HADOOP-1622 | Major | Hadoop should provide a way to allow the user to specify jar file(s) the user job depends on

This patch allows new command line options for

hadoop jar which are

hadoop jar -files <comma seperated list of files> -libjars <comma seperated list of jars> -archives <comma seperated list of archives>

-files options allows you to speficy comma seperated list of path which would be present in your current working directory of your task -libjars option allows you to add jars to the classpaths of the maps and reduces. -archives allows you to pass archives as arguments that are unzipped/unjarred and a link with name of the jar/zip are created in the current working directory if tasks.
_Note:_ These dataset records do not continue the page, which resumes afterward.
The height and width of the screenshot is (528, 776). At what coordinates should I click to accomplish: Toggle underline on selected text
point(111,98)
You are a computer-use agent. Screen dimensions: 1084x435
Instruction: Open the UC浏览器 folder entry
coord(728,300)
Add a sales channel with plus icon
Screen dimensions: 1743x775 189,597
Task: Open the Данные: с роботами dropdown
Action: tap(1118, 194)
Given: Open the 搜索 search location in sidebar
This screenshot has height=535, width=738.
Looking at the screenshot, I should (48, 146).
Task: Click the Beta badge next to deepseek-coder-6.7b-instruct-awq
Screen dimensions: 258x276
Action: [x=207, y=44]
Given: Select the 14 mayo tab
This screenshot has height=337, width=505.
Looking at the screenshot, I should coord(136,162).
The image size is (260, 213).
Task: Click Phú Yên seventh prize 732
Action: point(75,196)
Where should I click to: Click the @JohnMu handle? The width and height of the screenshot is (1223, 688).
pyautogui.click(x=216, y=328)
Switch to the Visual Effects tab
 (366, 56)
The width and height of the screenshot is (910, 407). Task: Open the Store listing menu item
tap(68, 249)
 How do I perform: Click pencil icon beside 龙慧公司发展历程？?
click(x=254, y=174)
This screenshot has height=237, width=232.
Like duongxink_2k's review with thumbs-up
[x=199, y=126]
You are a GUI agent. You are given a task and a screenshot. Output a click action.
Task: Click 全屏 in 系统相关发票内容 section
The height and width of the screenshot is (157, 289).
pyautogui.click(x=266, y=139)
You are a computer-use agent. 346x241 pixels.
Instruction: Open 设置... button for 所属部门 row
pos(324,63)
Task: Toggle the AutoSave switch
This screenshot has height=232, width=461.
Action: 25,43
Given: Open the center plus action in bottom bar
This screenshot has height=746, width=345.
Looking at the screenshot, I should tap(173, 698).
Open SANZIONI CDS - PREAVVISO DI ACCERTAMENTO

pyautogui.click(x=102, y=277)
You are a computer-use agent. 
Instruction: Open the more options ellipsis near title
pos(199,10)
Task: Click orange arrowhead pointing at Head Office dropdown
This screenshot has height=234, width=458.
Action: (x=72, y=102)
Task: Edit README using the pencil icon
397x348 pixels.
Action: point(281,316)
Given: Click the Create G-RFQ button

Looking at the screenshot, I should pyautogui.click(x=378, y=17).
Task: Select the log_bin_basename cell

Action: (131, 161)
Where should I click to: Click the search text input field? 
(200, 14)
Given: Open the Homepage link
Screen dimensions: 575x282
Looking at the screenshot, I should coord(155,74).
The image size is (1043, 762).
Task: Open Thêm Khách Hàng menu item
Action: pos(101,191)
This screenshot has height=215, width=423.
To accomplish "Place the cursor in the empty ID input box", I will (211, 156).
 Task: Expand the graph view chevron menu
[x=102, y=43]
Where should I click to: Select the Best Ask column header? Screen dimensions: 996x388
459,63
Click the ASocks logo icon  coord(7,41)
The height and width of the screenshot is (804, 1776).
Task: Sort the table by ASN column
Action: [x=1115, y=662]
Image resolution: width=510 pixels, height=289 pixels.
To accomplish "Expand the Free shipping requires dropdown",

HADOOP-1593 | Major | FsShell should work with paths in non-default FileSystem

This bug allows non default path to specifeid in fsshell commands.

So, you can now specify hadoop dfs -ls hdfs://remotehost1:port/path and hadoop dfs -ls hdfs://remotehost2:port/path without changing the config.

HADOOP-910 | Major | Reduces can do merges for the on-disk map output files in parallel with their copying

Reducers now perform merges of shuffle data (both in-memory and on disk) while fetching map outputs. Earlier, during shuffle they used to merge only the in-memory outputs.

HADOOP-771 | Major | Namenode should return error when trying to delete non-empty directory

This patch adds a new api to file system i.e delete(path, boolean), deprecating the previous delete(path). the new api recursively deletes files only if boolean is set to true. If path is a file, the boolean value does not matter, if path is a directory and the directory is non empty delete(path, false) will throw an exception and delete(path, true) will delete all files recursively.